Brief> Look for the word "University". Copy every line of the listing where it occurs.

*-*-*

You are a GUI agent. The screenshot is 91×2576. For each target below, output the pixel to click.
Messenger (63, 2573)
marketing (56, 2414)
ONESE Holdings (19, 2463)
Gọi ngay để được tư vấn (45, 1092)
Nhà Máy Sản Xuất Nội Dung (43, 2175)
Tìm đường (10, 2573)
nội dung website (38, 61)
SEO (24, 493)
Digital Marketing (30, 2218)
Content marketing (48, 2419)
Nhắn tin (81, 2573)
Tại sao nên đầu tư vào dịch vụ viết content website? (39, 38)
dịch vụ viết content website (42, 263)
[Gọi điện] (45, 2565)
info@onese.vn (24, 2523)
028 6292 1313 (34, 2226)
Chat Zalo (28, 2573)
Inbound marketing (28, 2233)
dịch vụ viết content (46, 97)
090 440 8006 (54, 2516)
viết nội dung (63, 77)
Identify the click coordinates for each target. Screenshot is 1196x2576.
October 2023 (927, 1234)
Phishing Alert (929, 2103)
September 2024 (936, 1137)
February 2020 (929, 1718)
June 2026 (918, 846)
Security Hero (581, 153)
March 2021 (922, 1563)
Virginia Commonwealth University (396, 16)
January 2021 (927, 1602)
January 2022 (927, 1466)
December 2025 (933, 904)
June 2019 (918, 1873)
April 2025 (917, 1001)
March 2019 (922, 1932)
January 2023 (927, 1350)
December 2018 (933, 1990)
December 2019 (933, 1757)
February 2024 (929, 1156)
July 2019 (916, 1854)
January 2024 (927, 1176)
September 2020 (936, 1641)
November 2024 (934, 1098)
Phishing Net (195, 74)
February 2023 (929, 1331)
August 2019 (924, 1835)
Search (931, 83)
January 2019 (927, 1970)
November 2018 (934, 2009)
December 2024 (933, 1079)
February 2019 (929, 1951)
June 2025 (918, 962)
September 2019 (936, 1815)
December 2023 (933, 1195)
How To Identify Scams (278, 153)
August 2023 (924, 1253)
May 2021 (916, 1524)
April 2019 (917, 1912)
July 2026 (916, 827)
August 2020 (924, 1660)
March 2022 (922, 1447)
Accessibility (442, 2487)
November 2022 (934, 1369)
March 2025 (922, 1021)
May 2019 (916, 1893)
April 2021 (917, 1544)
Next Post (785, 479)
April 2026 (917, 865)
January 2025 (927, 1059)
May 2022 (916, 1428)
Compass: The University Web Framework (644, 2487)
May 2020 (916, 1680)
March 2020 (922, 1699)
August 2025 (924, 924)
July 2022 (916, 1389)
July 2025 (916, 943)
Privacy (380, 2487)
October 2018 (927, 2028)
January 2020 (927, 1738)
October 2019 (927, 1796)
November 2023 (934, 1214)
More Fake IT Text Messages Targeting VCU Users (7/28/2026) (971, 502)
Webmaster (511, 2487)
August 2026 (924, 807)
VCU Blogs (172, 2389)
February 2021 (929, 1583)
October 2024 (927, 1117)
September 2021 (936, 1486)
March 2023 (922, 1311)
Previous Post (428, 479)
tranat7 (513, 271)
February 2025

*-*-*

Answer to the exercise>
Virginia Commonwealth University (396, 16)
Compass: The University Web Framework (644, 2487)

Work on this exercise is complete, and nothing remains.